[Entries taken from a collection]
-*-*-

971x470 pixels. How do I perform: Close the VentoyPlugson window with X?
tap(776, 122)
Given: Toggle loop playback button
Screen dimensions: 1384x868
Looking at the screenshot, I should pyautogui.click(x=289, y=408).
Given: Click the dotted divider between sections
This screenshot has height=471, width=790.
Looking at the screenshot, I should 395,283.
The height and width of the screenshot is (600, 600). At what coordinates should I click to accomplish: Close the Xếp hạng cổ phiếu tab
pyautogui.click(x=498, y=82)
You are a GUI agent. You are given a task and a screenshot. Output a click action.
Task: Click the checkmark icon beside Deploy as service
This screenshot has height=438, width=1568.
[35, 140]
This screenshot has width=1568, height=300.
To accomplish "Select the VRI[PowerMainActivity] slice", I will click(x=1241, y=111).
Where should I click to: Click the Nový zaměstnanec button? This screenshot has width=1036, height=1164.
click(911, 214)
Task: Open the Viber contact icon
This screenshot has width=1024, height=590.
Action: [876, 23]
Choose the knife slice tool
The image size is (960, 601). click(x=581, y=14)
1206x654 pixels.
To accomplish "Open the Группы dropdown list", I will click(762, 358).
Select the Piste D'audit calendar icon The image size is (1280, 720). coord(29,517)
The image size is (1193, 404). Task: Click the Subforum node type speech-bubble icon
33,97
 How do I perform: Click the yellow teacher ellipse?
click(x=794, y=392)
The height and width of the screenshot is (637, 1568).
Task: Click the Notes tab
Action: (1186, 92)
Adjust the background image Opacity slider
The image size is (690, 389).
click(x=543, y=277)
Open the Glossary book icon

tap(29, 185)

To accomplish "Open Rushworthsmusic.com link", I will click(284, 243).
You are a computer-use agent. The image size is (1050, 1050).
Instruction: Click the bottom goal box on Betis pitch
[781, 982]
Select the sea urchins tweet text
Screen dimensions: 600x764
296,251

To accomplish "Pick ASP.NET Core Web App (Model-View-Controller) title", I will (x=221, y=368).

-*-*-

**Prompt:** With nothing added or dropped, write out every entry.

**Exercise solution:**
971x470 pixels. How do I perform: Close the VentoyPlugson window with X?
tap(776, 122)
Given: Toggle loop playback button
Screen dimensions: 1384x868
Looking at the screenshot, I should pyautogui.click(x=289, y=408).
Given: Click the dotted divider between sections
This screenshot has height=471, width=790.
Looking at the screenshot, I should 395,283.
The height and width of the screenshot is (600, 600). At what coordinates should I click to accomplish: Close the Xếp hạng cổ phiếu tab
pyautogui.click(x=498, y=82)
You are a GUI agent. You are given a task and a screenshot. Output a click action.
Task: Click the checkmark icon beside Deploy as service
This screenshot has height=438, width=1568.
[35, 140]
This screenshot has width=1568, height=300.
To accomplish "Select the VRI[PowerMainActivity] slice", I will click(x=1241, y=111).
Where should I click to: Click the Nový zaměstnanec button? This screenshot has width=1036, height=1164.
click(911, 214)
Task: Open the Viber contact icon
This screenshot has width=1024, height=590.
Action: [876, 23]
Choose the knife slice tool
The image size is (960, 601). click(x=581, y=14)
1206x654 pixels.
To accomplish "Open the Группы dropdown list", I will click(762, 358).
Select the Piste D'audit calendar icon The image size is (1280, 720). coord(29,517)
The image size is (1193, 404). Task: Click the Subforum node type speech-bubble icon
33,97
 How do I perform: Click the yellow teacher ellipse?
click(x=794, y=392)
The height and width of the screenshot is (637, 1568).
Task: Click the Notes tab
Action: (1186, 92)
Adjust the background image Opacity slider
The image size is (690, 389).
click(x=543, y=277)
Open the Glossary book icon

tap(29, 185)

To accomplish "Open Rushworthsmusic.com link", I will click(284, 243).
You are a computer-use agent. The image size is (1050, 1050).
Instruction: Click the bottom goal box on Betis pitch
[781, 982]
Select the sea urchins tweet text
Screen dimensions: 600x764
296,251

To accomplish "Pick ASP.NET Core Web App (Model-View-Controller) title", I will (x=221, y=368).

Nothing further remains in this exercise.